Question
Suppose that on January 1st, a mexican firm borrows from citibank (USA) for one year at 8.00% interest per anum. During the year U.S. inflation
Suppose that on January 1st, a mexican firm borrows from citibank (USA) for one year at 8.00% interest per anum. During the year U.S. inflation is 2.00% and mexican inflation is 12.00%.
the loan was taken when the spot rate of Peso was USD/MXN 3.40. Assuming that PPP holds, calculate the mexican peso cost of the dollar loan in percentages.

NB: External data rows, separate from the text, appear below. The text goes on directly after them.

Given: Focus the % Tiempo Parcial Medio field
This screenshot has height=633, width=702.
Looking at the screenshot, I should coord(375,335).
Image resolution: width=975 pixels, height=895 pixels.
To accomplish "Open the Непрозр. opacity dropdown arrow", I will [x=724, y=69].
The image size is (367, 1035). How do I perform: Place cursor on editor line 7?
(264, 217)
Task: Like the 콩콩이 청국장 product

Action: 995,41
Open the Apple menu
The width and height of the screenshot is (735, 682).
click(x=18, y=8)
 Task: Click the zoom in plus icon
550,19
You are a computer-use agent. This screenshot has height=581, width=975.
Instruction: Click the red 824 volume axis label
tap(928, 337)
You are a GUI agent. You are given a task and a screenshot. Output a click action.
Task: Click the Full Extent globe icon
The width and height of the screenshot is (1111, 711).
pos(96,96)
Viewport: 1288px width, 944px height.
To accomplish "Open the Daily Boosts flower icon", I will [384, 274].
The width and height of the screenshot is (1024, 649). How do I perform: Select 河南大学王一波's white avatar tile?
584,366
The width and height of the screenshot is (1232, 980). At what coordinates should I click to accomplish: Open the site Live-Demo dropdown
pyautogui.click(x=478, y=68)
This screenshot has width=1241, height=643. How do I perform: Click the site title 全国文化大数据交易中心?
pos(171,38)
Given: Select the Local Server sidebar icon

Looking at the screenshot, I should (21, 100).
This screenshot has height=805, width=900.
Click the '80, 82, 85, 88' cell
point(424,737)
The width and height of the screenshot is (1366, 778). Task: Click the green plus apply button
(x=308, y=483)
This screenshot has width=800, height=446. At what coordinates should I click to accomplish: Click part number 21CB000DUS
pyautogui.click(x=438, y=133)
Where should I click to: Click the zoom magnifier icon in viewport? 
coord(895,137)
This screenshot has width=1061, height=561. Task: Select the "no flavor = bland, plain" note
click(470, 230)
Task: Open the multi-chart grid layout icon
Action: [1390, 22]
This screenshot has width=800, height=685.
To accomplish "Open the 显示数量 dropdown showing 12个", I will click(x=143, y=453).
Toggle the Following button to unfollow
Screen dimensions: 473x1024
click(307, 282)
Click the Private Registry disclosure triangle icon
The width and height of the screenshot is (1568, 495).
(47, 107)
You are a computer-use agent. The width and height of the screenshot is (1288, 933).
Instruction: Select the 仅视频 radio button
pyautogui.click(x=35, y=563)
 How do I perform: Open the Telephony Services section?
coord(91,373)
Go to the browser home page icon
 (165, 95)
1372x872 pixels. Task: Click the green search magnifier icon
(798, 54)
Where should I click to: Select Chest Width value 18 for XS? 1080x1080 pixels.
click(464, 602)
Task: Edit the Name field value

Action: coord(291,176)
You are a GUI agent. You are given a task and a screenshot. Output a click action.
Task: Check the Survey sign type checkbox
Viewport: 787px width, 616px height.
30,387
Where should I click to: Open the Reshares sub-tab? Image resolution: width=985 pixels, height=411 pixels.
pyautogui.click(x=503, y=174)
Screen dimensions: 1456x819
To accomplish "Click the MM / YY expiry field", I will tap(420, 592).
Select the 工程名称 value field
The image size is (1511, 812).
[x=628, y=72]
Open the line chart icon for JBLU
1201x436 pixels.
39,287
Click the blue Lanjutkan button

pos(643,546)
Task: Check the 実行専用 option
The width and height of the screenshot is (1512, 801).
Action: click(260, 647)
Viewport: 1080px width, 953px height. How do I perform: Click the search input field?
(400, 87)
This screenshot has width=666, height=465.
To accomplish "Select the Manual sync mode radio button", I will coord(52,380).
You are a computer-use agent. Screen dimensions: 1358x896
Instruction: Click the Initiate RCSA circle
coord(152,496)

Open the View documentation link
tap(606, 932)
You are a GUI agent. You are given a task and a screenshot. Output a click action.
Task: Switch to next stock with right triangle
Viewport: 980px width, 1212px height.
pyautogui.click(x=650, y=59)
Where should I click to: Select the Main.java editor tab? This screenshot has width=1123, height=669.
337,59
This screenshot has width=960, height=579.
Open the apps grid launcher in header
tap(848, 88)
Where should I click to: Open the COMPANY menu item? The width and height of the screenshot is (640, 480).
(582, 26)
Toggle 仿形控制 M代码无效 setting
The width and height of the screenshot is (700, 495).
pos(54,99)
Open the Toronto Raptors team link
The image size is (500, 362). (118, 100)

Hint: Calculate the PPIER based on Mexican and US Inflation.
Amount Borrowed in USD $20,000,000
Interest Rate per anum 8.00%
US Inflation 2.00%
Mexican Inflation 12.00%
Loan at Spot Rate USD/MXN 3.40
Calculate the Mexican Peso cost of the Dollar in percentages
Convert USD Amount borrowed to Pesos 68,000,000
Calculate interest to be paid in Pesos 5,440,000
Amount to be repaid will be Principal + Interests 73,440,000
Mexican Peso Fisher Effect ( initial Exchange Rate)*(1+Mexican rate)/(1+USD rate))^1 3.73
Mexican Pesos Cost after 1 yearinflation 80,040,000
Total cost of loan = (Final /Initial) - 1 8.99%
nominal = real + inflation -3.01%
I am having trouble calculating the appreciation of the Mexican peso incorrectly. What would be the formula to figure out how much would the exchange rate for mexican pesos be after 1 year? I think 3.73 seems too low. I must be doing something wrong. Could you check?